» Instructions for the task:
Please give back word for word the lines of the material below between the line containing "Activate the 文字" and the line containing "Given: Open CONSENSUS", inclusive.

» Given data:
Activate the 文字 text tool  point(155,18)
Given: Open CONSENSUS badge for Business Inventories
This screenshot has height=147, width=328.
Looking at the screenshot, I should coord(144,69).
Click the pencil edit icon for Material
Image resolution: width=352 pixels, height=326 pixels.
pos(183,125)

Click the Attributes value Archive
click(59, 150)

---

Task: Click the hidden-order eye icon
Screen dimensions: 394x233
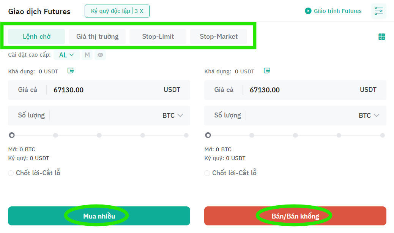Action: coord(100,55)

---

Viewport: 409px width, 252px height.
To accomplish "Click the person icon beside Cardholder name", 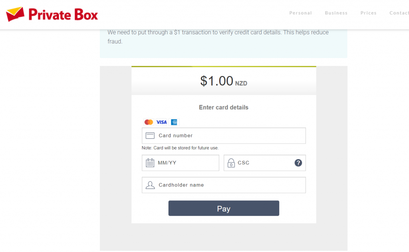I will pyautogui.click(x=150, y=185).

» Answer section:
Activate the 文字 text tool  point(155,18)
Given: Open CONSENSUS badge for Business Inventories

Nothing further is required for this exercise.